Perhaps I will just ask the jury panel to consider the 2nd part of my original post, which was if you train a muscle group and cause damage, let it heal, then train it again (which is the typical formula) why is the supplement industry a billion dollar plus business? Why are we here at t-mag? If this process works so well, there would be no need for any of it.

We know, for example, if you eat too much and are not physically active, you get fat! This is pretty universal, everything else equal. But sometimes one can train muscles for months and even years, yet they do not get noticeably bigger. On the flip side, overeating and not exercising for months and years at a time will most likely always make you fat…right?

Ok…bring it on…it’s a slow work day for me today. :slight_smile:

My friend you really need to do more reading.
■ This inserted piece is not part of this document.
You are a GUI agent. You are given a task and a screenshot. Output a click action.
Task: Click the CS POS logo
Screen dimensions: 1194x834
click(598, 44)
What you’re asking has been answered in part in many of the articles in T-Mag. However, there are whole books written on these subjects.

If you’re looking for a decent intro book you’ll find Essentials of Strength Training and Conditioning by the NSCA is a pretty decent book. Not the best but it gives you all the basics in an understandable format.

STU

I lost another post to that logout bug, but the short of it is that you should be using the gel banages (or at least liquid) on wounds such as that scraped elbow of which you spoke. Yes I know this wasn’t the point of the post, but I’m wierd. They protect the wound from reinjury-- especially the heavier ones-- they prevent the scab formation and result loss of skin elasticity, and they prevent scaring. Make sure you shave the area first though if it’s hairy-- like a leg wound-- although you really need to do this anyway with a wound.